Friday, 30 September 2011

Connected

This is an excerpt from a book I read and loved, Unfinished Business by Lee Kravitz. I believe it is an important book, more so now, as things start to unravel and fall apart. Most of us have walled ourselves off behind a thousand little things we put off...bit by bit the guilt grows and we go into denial rather than take these apart, one by one and deal with them.


Albert Einstein once said that "A human being is part of a whole, called by us 'Universe,' a part limited by time and space."

Yet we experience our thoughts and feelings as "something separate from the rest." Einstein viewed this self-centric way of looking at the world as "a kind of optical delusion."
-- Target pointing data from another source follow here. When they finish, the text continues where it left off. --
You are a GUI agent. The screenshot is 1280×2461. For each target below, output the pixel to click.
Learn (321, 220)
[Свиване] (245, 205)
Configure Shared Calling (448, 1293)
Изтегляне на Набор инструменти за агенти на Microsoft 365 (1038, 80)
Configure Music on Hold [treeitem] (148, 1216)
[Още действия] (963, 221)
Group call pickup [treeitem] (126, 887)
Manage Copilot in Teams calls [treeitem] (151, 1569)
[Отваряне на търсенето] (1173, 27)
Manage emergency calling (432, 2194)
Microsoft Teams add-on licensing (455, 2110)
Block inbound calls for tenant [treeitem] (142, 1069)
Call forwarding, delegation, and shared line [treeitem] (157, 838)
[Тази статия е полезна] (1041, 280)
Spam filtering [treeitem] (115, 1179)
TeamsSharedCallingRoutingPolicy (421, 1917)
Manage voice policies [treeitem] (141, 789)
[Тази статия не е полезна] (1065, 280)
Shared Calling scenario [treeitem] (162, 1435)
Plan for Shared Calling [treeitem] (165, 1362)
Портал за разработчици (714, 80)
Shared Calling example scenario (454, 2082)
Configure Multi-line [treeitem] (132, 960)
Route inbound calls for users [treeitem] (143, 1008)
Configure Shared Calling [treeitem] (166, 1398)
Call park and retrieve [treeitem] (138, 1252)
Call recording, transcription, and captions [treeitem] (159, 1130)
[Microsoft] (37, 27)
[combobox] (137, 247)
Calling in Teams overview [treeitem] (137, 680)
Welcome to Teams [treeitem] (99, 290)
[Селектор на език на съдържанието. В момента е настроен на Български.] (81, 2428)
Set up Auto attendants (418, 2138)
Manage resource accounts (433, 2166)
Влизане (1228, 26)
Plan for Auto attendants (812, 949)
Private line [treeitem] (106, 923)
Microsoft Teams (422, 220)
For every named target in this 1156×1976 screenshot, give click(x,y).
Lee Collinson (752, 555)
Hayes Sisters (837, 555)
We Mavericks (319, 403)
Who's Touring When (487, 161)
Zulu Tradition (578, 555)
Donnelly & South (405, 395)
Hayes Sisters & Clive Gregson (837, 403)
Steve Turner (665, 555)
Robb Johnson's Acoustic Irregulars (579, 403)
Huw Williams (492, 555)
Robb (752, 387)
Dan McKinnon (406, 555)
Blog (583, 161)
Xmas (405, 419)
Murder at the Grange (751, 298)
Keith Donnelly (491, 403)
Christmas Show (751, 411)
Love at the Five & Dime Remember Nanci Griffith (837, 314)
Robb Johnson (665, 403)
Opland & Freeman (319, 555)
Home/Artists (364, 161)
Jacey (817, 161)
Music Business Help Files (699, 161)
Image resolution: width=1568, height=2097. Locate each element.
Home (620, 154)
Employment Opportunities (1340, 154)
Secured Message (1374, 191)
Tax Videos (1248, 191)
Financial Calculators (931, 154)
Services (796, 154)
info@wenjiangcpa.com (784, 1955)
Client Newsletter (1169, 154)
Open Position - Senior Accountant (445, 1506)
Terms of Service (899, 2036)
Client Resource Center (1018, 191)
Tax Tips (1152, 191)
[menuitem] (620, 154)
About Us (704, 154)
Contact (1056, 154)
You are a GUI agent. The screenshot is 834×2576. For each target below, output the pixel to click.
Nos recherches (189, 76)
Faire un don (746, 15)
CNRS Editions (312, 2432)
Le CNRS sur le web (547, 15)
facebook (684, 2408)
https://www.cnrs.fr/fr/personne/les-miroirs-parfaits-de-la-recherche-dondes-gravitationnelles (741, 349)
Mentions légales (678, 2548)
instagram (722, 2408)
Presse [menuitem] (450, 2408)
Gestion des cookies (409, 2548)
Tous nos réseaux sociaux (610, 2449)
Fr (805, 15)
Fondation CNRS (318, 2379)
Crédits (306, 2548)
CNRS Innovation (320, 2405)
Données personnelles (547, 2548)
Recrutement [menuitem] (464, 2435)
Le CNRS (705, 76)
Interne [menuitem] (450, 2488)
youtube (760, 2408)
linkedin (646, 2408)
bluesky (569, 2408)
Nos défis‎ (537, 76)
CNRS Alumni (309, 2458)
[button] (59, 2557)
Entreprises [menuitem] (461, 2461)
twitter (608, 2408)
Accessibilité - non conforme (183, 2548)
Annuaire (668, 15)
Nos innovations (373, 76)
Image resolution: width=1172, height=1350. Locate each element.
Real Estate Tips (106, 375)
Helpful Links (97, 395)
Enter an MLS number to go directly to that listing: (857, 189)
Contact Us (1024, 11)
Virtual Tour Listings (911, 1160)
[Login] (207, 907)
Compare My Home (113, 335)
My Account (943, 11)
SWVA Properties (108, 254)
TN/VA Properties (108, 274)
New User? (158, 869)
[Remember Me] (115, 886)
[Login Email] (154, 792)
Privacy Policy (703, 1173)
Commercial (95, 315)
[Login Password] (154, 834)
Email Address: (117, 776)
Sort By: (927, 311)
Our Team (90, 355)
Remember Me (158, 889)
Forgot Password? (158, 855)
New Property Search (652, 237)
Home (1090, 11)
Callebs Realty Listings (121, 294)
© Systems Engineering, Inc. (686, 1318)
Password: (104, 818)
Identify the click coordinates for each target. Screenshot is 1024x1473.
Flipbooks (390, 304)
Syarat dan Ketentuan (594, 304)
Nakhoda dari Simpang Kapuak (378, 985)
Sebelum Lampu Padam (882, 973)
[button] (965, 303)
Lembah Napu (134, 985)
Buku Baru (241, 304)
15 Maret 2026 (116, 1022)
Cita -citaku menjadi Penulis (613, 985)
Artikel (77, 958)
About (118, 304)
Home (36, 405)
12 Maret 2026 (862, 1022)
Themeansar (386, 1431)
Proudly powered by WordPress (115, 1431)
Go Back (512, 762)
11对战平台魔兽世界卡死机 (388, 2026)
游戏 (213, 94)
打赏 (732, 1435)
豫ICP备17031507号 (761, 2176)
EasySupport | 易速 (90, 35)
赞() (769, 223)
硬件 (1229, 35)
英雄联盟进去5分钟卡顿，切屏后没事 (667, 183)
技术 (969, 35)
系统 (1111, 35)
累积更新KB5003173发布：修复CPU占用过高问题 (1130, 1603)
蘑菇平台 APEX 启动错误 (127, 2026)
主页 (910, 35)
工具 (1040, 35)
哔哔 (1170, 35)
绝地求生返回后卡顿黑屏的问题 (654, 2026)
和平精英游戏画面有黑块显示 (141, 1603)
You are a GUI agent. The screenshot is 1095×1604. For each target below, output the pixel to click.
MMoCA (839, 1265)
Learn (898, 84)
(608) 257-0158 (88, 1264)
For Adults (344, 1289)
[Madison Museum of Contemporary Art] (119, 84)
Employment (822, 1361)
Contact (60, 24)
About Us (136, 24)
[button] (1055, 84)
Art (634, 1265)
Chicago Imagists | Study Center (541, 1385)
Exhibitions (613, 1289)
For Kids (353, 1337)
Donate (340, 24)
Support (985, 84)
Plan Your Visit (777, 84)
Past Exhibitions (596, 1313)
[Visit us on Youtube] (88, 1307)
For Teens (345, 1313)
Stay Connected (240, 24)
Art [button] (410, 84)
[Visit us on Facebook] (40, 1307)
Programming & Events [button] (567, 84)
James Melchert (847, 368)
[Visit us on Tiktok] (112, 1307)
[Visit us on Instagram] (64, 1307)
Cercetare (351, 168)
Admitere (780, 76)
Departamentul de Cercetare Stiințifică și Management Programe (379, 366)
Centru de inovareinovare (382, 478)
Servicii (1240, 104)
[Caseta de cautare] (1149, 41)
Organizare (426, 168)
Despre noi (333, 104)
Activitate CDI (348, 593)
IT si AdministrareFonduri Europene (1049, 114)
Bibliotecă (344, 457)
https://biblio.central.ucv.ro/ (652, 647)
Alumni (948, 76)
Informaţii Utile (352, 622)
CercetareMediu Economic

Time and again, I became aware of my "optical delusions" created unfinished business for me. I was convinced that Anita would get sad, that John was still mad, and that Andre wouldn't remember me, so I put off seeing them. But when I reached out to them it turned out that the opposite was true; Anita was delighted to see me again, John had absolutely no memory of the six hundred dollars I owed him, Andre remembered me and my fastball too. I had avoided approaching these people because I could only see their thoughts and feelings through a single lens - my own. Einstein considered our optical delusions "a kind of prison...Our task must be to free ourselves from this prison by widening our circle of compassion to embrace all living creatures and the whole of nature in its beauty." When we keep our promises, when we bury our grudges, when we make a point of being thoughtful and kind, when we really listen to what other people are saying, our circle widens to embrace more people. I might not have embraced the whole of nature, but I found myself in a much richer place - that of true human connectedness.